Who is the most influential female scientist in the world?

Meet 10 Women in Science Who Changed the World

  • Ada Lovelace, Mathematician. Dec.
  • Marie Curie, Physicist and Chemist. Nov.
  • Janaki Ammal, Botanist. Nov.
  • Chien-Shiung Wu, Physicist. May 31, 1912-Feb.
  • Katherine Johnson, Mathematician. Aug.
  • Rosalind Franklin, Chemist.
  • Vera Rubin, Astronomer.
  • Gladys West, Mathematician.

Who was the only woman that contributed to science?

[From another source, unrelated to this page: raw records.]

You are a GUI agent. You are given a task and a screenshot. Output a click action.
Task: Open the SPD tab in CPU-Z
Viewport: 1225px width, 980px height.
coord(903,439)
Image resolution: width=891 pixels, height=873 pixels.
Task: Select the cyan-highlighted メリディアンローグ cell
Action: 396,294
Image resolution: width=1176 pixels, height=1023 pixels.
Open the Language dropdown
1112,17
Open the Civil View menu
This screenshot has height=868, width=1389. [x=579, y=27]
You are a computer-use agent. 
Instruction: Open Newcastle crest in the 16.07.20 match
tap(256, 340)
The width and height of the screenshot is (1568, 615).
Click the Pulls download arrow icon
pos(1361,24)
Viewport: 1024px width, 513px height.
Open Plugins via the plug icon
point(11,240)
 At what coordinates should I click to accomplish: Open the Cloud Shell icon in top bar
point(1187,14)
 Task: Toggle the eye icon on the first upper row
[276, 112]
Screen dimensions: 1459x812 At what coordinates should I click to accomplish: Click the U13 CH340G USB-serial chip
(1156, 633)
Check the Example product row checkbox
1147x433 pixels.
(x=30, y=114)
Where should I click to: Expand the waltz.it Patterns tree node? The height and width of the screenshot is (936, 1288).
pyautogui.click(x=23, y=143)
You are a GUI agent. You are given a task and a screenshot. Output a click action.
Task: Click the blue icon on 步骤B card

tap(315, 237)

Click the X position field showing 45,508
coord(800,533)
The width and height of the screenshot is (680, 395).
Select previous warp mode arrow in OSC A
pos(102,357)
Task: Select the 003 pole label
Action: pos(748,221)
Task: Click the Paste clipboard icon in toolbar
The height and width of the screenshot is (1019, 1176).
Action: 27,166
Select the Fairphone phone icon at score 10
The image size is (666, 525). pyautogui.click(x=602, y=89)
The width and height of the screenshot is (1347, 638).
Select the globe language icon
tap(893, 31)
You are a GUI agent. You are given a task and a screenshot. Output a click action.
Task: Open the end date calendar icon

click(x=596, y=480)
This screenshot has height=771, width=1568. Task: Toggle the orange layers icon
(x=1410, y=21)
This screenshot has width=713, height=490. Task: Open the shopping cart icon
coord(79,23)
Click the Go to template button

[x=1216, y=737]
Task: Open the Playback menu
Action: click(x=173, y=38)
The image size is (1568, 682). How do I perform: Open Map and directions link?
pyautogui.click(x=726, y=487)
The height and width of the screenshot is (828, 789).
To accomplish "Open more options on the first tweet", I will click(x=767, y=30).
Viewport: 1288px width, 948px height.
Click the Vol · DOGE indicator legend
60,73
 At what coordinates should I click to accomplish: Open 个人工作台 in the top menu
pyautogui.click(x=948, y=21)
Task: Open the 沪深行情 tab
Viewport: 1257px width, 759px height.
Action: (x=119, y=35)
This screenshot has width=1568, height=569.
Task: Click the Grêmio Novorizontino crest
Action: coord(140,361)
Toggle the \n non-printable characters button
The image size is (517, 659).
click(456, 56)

Marie Curie remains the only scientist to win Nobel Prizes in two scientific fields. After studying at the Sorbonne, Curie became a professor of physics and opened a laboratory to study radiation. After the discovery of radioactivity in 1896, Curie isolated the new elements polonium and radium for the first time.

What did Tim Hunt do?

Sir Richard Timothy Hunt, FRS FMedSci FRSE MAE (born 19 February 1943) is a British biochemist and molecular physiologist. He was awarded the 2001 Nobel Prize in Physiology or Medicine with Paul Nurse and Leland H. Hartwell for their discoveries of protein molecules that control the division of cells.

Who was the first woman to invent something?

On May 5, 1809, Mary Kies became the first woman to receive a patent in the United States. (It was for her technique of weaving straw with silk.) Of course, women inventors existed before this time, but the property laws in many states made it illegal for women to own property on their own.

Who discovered cyclins?

Tim Hunt
It is 25 years since Tim Hunt discovered cyclin, the oscillating protein that drives activation of cyclin-dependent kinases and entry into mitosis (Evans et al., 1983).

What did HUNT study in 1982?

Tim Hunt took an undergraduate degree in Natural Sciences at Cambridge in 1964, and his PhD and subsequent work focussed on the control of protein synthesis until 1982, when his adventitious discovery of the central cell cycle regulator cyclin, while he was teaching at the Marine Biological Laboratory in Woods Hole.

Did a woman create WiFi?

Hedy Lamarr was an Austrian-American actress and inventor who pioneered the technology that would one day form the basis for today’s WiFi, GPS, and Bluetooth communication systems. Lamarr was originally Hedwig Eva Kiesler, born in Vienna, Austria on November 9th, 1914 into a well-to-do Jewish family.